** WORK TO BE COMPLETED **
In the lines from the one containing "Identify the location of legend-label: Discontinous" through the last line, inclusive, put "legend-entry" in place of "legend-label" and change nothing else. Give back only those lines, and leave out the pictures.

┄┄┄┄┄┄

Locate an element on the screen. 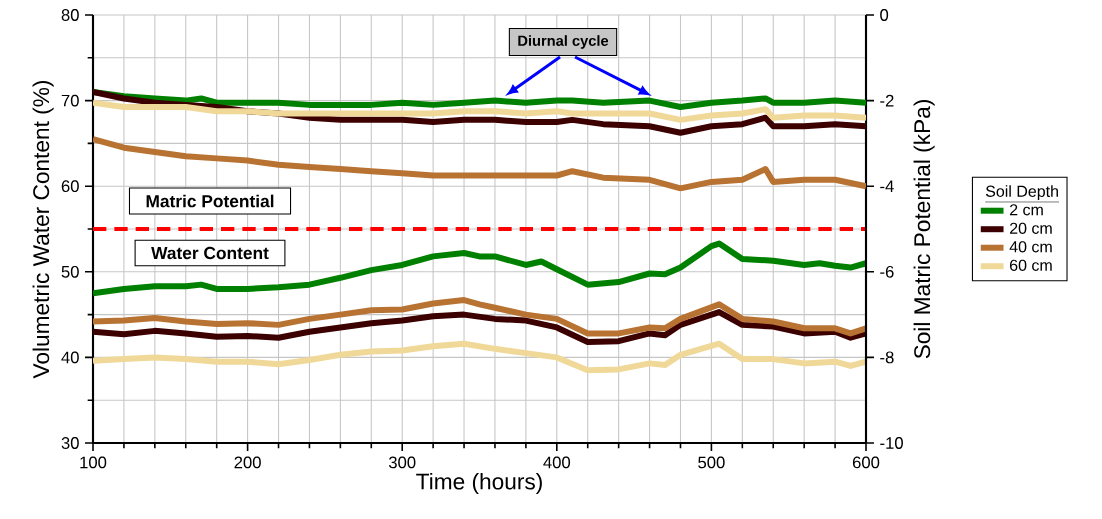  y2-axis-title: Soil Matric Potential (kPa) is located at coordinates (924, 230).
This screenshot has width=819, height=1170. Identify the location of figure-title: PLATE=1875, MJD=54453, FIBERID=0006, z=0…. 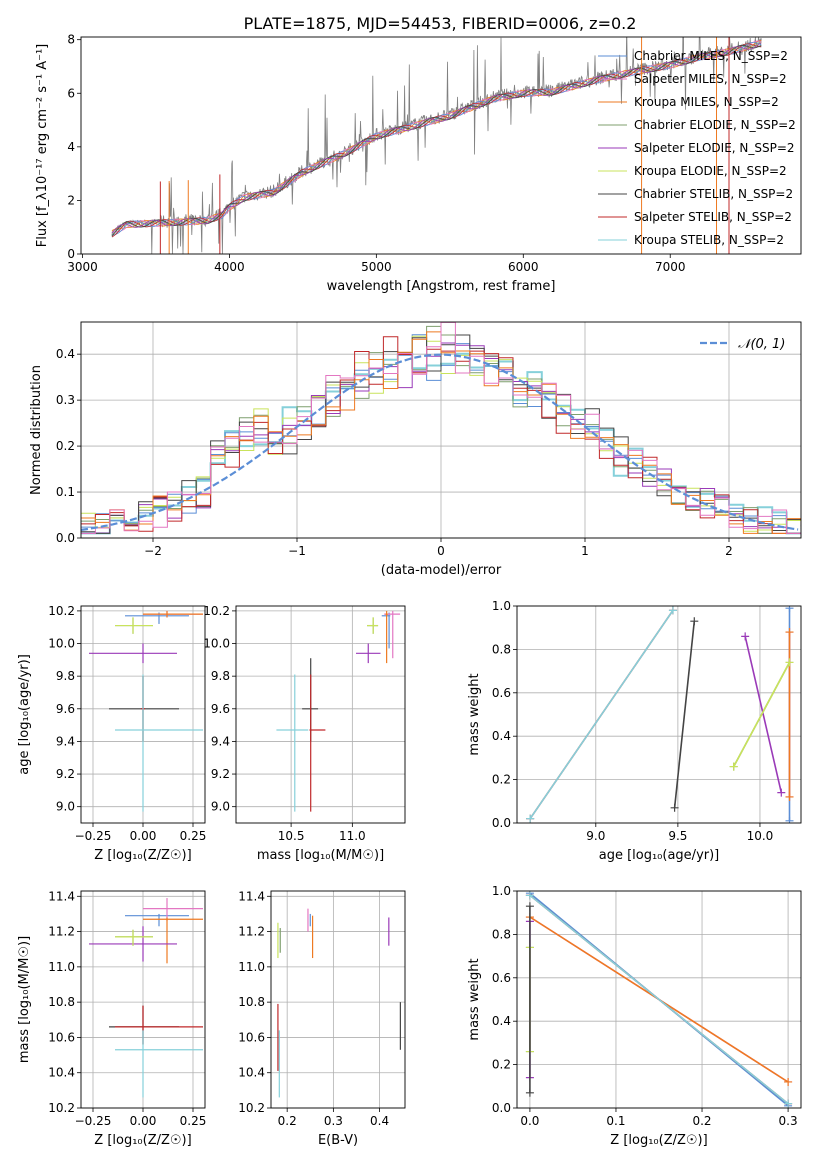
(440, 24).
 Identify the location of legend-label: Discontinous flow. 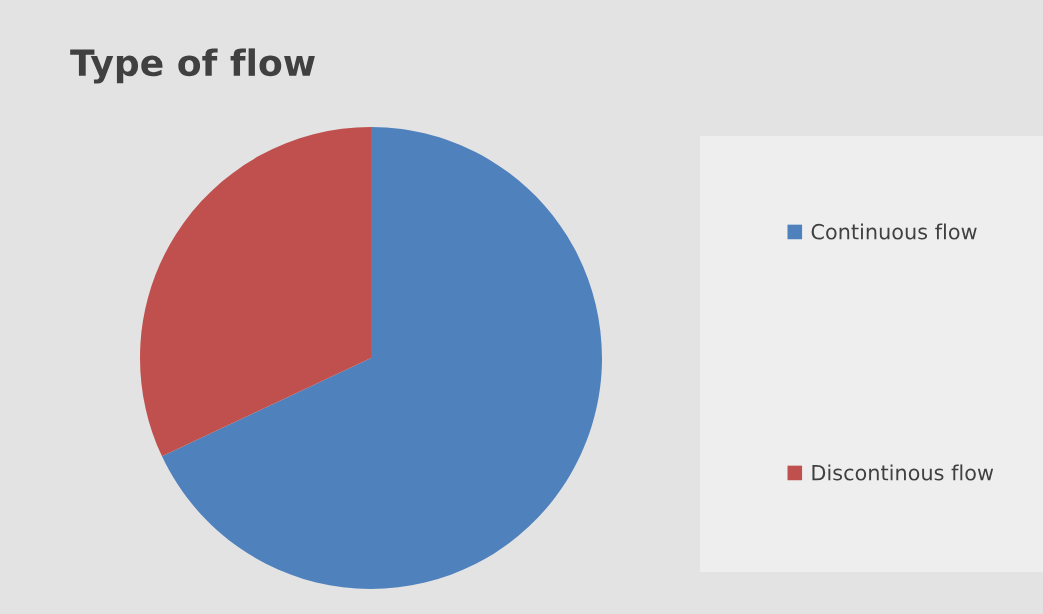
(903, 472).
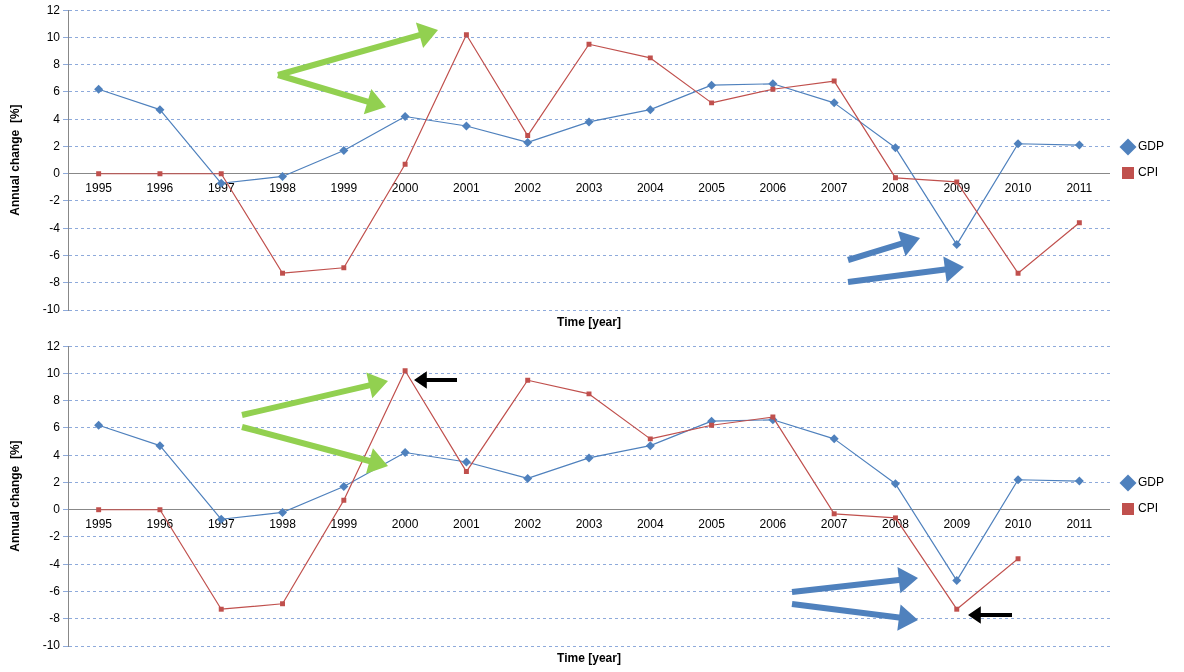 Image resolution: width=1184 pixels, height=672 pixels. Describe the element at coordinates (957, 524) in the screenshot. I see `x-tick-label: 2009` at that location.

┄┄┄┄┄┄

** WRITTEN ANSWER **
 Identify the location of legend-entry: Discontinous flow. 
(903, 472).
 Image resolution: width=1184 pixels, height=672 pixels. Describe the element at coordinates (957, 524) in the screenshot. I see `x-tick-label: 2009` at that location.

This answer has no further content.